Kurz vor dem magischen Jahr 1517 machen sich die Helden des MOSAIK mit der Situation vertraut, in der Martin Luther seine 95 Thesen entwarf. Seinerzeit war er noch ein schmaler Mönch, aber das wird sich im Verlauf der Handlung ändern.

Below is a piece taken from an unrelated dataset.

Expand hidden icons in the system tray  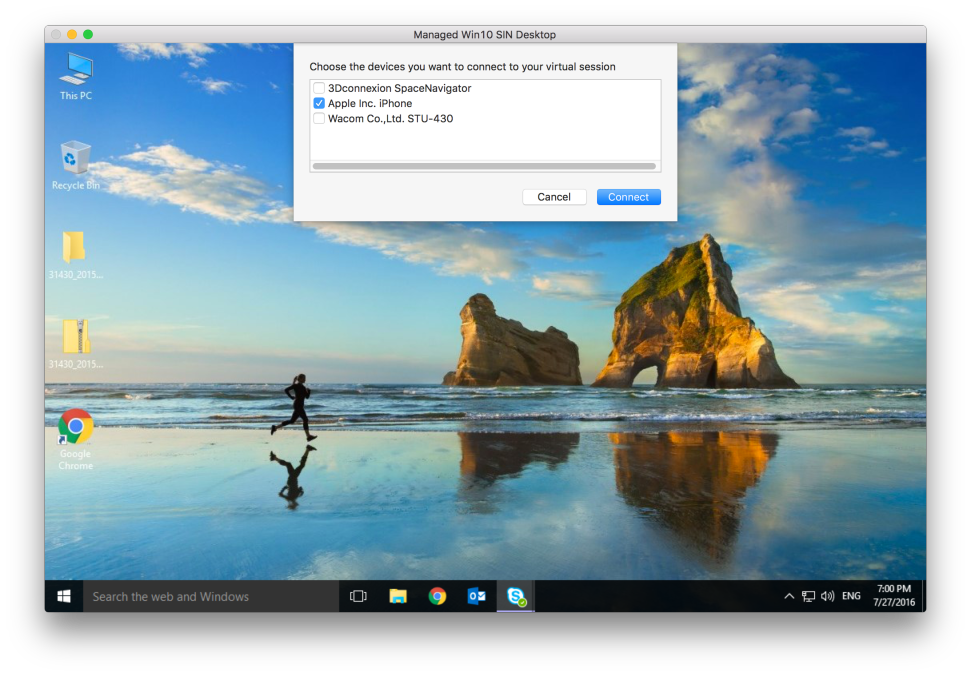point(789,596)
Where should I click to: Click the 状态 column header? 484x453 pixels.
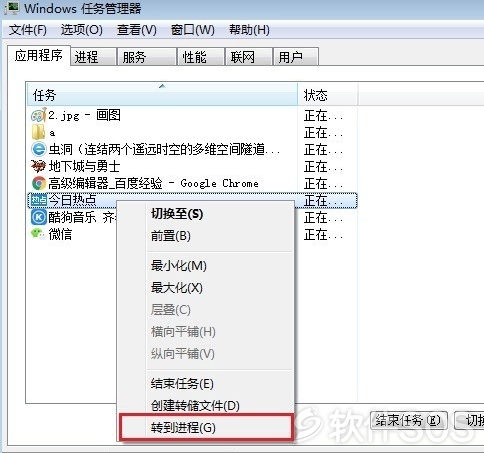click(x=328, y=95)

Eben noch im alten Rom, sind die Abrafaxe durch Zauberei ins Spätmittelalter gelangt. Weil ihnen solche Zeitsprünge schon seit vier Jahrzehnten gelingen, haben sie als längster Fortsetzungs-Comic der Welt Eingang ins Guinness-Buch der Rekorde gefunden. Die Schöpfer – Autor der neuen Geschichte ist wieder Jens U. Schubert – recherchieren die jeweilige historische Situation gründlich, verbinden Weiterbildung mit viel Spaß an witzigen Bildern und spannenden Geschichten und gewinnen damit Fans in Ost und West. Diesmal sitzt die Staatliche Geschäftsstelle „Luther 2017“ mit im Boot. Somit werden die Abenteuer der Abrafaxe, in denen auch der Ablass-Mönch Tetzel und der Wittenberger Professor Philipp Melanchthon eine Rolle spielen, einerseits Geschichtskenntisse vermitteln und andererseits für regen Touristenverkehr in den fraglichen Städten der Reformation sorgen.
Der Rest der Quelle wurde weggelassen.